Artificial Intelligence and Context

Guest post by Justin Tung, Reference Librarian at Tarlton Law Library, University of Texas School of Law

Recently, Adam Bent, a fellow Law Librarian and former classmate of mine, published an article in Pace Law Review entitled “Large Language Models: AI’s Legal Revolution.”[1] In it, he lays out a well-researched history of Chatbots and Large Language Models (LLM’s), giving historical perspective to the situation the legal industry is currently facing in terms of the “AI Legal Revolution.” The overarching conclusion is that treating all LLMs as suffering from the same undesirable characteristics, namely issues of confidentiality and hallucinations, is inaccurate, and that legal-oriented LLM such as CoCounsel or Lexis+ AI are designed specifically to not suffer from those issues. The argument is that since such priorities are integral to the design of these models, their use by legal academics, practitioners, and judiciaries can and should use them ethically.

Although I agree with Bent on many points, this perspective on LLMs should be contextualized. Any conversation about LLMs is undeniably going to mention its limitations and shortcomings. Because of this, in addition to excitement and novelty, it’s easy to lose sight of what these tools are offering. This piece aims to incorporate this greater context into views on LLMs and their place in legal practice and research.

Confidentiality

Firstly, Bent quotes Matt Reynalds quoting Jeff Pfeifer (chief product officer for LexisNexis in the United Kingdom and North America) saying that “[Lexis+ AI is a] private model interaction[], where there is no risk of a user interaction being subsumed into a wider model or where any users’ information can flow to another user of our service.”[2] While this sounds promising, it does not necessarily address all concerns about information sharing behavior and capacity.

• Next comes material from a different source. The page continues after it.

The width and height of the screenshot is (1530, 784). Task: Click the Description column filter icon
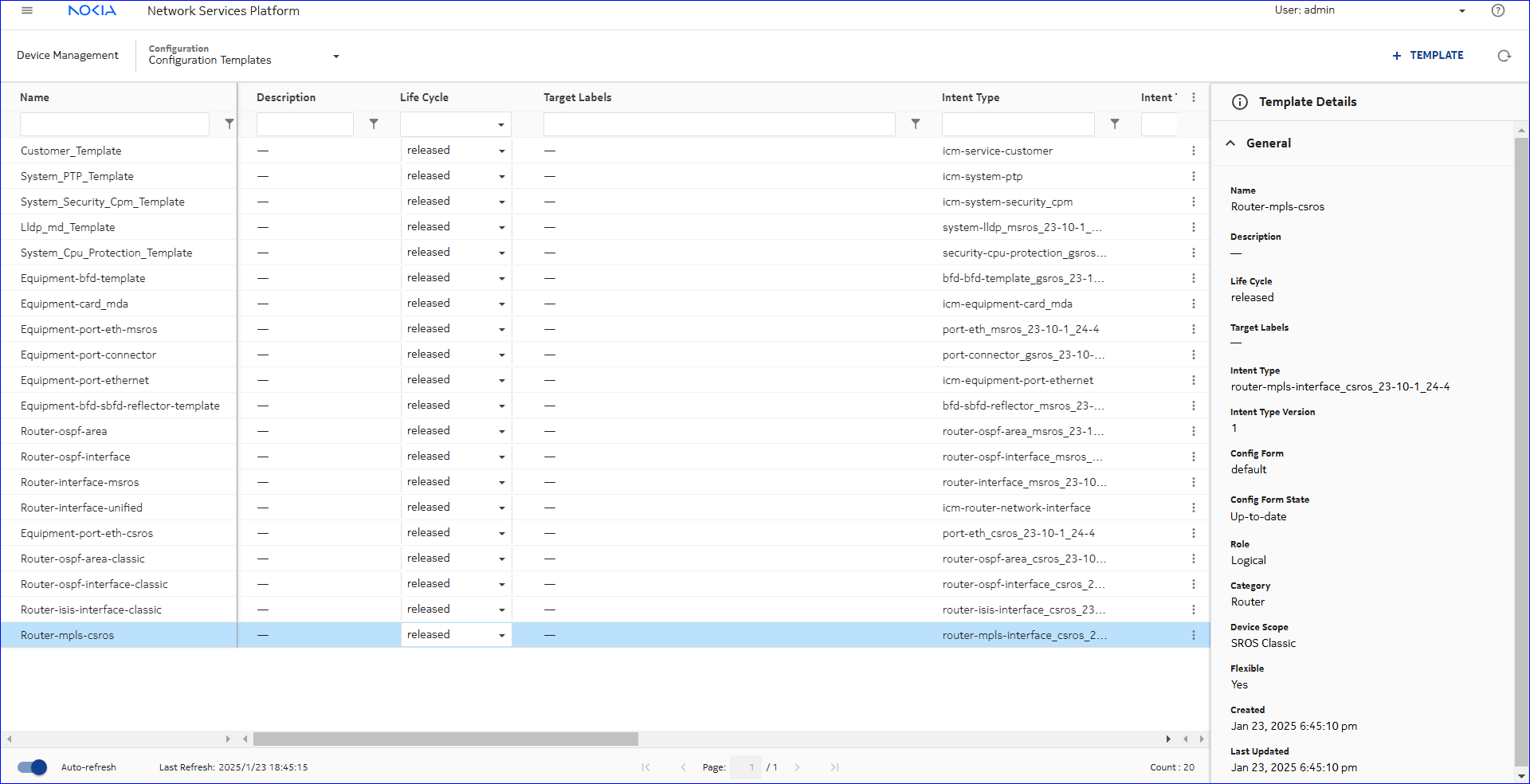pos(374,124)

In 2021, LexisNexis’ Risk Solutions business signed a 16.8 million-dollar contract with United States Immigration and Customs Enforcement. [3] Lexis would provide them with “billions of different records containing personal data aggregated from a wide array of public and private sources, including credit history, bankruptcy records, license plate images, and cellular subscriber information.”[4] On one level, this situation is somewhat comical since LexisNexis had this opportunity because the Federal Government’s contract with CLEAR (a similar risk industry service operated by Thompson Reuters) was expiring. This was the same Hatfields and McCoys all over again.

On another level, this news was shocking and highlights another concern with AI tools. Just because a corporation such as LexisNexis or Casetext (the owners of CoCounsel) can promise that user data will not be leaked to another user, this is not a guarantee of confidentiality in any other regard. Confidentiality, as a term of art in the legal field, is most closely associated with the idea that disclosures between client and her attorney cannot be shared with anyone under any circumstances except in some narrow, well-defined situations. For that reason, perhaps a better term to describe the concern raised by this issue is “privacy”.

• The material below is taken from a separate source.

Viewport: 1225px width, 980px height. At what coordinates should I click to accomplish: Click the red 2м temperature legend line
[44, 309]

Even if this information isn’t monetized by being sold in a deal like the one between LexisNexis and ICE, the information will almost certainly be monetized by using it to train the LLM itself. Part of how LLMs develop over time is through processing of user interactions. Bent does not explicitly note this functionality of legal LLMs, but implicitly notes this when he discusses Jabberwacky, a chatbot developed in 1988 which “learned how to converse with users by recording the inputs of all users across all conversations that Jabberwacky had previously.”[5]

Bent discusses this concern, noting that “For decades, client data via legal research has been shared with online legal research platforms. . . . That is not to say that client confidentiality is unimportant; indeed it is. It is only to say that the privacy concern over LLMs is not new; it is one that online legal research platforms have been overseeing for decades.”[6]  I disagree with this reasoning. By analogy, vehicular assault was a concern when the top speed of the Model T ford was 42 mph. This does not mean that concerns about vehicular assault are invalid in discussing modern cars which can easily reach top speeds of 80 or 90 mph.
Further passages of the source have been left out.